### [Trecho de origem]
....

Breves comentários sobre as cifras negras, cinzas, amarelas e douradas da Criminologia

"Precisamos resolver nossos monstros secretos, nossas feridas clandestinas, nossa insanidade oculta. Não podemos nunca esquecer que os sonhos, a motivação, o desejo de ser livre nos ajudam a superar esses monstros, vencê-los e utilizá-los como servos da nossa inteligência. Não tenha medo da dor, tenha medo de não enfrentá-la, criticá-la, usá-la".     Michel Foucault

 

Prof. Jeferson Botelho.

 

Resumo: Este texto aborda de forma sucinta, portanto, não exauriente os conceitos criminológicos de cifras negras ou ocultas, cifras cinzas, cifras amarelas e cifras douradas.

Palavras-Chave: Criminologia, vitimologia, cifras negras, cinzas, amarelas e douradas.

....

### [Registros de dados]
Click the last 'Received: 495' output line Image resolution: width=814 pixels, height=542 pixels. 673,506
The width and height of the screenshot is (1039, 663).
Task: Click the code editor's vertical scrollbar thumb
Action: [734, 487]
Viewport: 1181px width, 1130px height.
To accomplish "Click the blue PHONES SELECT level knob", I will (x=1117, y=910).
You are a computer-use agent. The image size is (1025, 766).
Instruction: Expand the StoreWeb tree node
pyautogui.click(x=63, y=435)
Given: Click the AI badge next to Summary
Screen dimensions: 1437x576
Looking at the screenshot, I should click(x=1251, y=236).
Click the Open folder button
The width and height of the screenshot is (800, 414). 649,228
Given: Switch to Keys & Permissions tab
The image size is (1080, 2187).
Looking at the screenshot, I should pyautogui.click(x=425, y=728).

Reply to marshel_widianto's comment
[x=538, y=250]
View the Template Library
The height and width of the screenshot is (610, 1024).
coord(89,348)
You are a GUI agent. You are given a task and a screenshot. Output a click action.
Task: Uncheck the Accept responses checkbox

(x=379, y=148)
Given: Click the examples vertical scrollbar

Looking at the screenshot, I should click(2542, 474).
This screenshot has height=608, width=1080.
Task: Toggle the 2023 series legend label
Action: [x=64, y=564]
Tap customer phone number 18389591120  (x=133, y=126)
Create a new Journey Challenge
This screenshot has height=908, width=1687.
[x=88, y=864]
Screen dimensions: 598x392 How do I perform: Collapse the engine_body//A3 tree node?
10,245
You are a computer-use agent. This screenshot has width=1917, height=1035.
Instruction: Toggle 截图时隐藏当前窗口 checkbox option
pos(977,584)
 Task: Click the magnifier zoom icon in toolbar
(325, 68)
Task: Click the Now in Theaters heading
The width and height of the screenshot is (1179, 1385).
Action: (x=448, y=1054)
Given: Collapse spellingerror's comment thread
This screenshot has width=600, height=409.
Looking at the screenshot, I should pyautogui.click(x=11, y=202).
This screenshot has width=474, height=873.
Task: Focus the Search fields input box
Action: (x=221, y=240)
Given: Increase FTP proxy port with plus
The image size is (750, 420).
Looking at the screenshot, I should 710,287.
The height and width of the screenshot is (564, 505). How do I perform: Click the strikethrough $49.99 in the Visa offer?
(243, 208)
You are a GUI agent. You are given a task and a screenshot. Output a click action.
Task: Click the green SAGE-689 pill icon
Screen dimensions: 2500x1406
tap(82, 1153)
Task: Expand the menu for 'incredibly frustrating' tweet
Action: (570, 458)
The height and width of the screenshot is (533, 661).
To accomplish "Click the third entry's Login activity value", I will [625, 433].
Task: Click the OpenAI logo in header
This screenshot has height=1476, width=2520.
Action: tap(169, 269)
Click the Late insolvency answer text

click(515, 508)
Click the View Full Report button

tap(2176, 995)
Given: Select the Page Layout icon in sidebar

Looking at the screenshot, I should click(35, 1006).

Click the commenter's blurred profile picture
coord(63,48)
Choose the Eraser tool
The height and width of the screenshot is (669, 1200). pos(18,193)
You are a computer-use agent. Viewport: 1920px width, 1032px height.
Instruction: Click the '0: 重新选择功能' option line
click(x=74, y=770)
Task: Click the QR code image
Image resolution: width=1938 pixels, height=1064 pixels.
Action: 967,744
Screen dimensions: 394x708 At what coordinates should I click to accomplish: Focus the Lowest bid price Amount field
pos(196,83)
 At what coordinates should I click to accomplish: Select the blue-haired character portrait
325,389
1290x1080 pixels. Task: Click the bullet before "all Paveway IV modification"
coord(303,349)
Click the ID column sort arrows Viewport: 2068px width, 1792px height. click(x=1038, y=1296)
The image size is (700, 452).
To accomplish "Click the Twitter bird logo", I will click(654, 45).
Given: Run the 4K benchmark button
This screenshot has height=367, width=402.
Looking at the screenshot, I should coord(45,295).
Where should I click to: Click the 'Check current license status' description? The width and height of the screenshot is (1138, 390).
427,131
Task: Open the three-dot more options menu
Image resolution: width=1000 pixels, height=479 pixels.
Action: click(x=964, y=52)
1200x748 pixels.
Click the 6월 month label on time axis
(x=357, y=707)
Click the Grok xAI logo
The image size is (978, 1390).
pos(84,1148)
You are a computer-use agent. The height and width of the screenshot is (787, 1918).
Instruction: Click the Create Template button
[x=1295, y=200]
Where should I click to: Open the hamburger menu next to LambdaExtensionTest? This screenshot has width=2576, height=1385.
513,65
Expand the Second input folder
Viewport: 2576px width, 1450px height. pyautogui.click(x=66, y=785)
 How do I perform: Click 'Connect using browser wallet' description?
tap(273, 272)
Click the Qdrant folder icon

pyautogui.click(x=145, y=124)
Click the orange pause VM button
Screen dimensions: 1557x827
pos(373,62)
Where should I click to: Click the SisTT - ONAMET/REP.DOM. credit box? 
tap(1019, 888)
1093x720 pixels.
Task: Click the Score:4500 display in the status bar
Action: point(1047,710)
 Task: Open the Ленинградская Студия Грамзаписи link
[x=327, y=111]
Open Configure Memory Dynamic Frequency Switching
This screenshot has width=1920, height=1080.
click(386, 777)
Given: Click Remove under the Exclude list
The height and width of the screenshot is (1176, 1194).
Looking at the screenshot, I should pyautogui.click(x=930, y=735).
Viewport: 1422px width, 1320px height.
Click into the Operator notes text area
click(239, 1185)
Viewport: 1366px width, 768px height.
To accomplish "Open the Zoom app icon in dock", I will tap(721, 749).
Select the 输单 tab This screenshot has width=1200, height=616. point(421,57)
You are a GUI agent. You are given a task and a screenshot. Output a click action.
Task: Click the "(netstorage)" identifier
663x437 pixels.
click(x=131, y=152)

....

### [Descrição do exercício]
Escreva a continuação do texto sobre as cifras negras, cinzas, amarelas e douradas da Criminologia, começando logo depois da linha de palavras-chave.

### [Resposta do exercício]
Ao estudo introdutório da moderna criminologia, costuma ensinar que o seu objeto é formado por quatro pilares, a saber: crime, autor, vítima e controle social. Especificamente, em relação à vítima, é inquestionável o valor do seu estudo para a Ciência total do Direito Penal, passando a vítima por três fases distintas na história da civilização.

No início, a vítima ocupava função de destaque quando da fase de composição dos conflitos. A vítima era muito respeitada, tendo sido essa época chamada de fase de ouro.

Quando da assunção pelo Estado no monopólio da prestação punitiva, houve uma diminuição da importância da vítima na composição dos conflitos.

E finalmente, depois de 1950, houve uma retomada da valorização da vítima por parte do Estado.

Na segunda metade do século XX, criou-se uma nova ciência chamada de vitimologia.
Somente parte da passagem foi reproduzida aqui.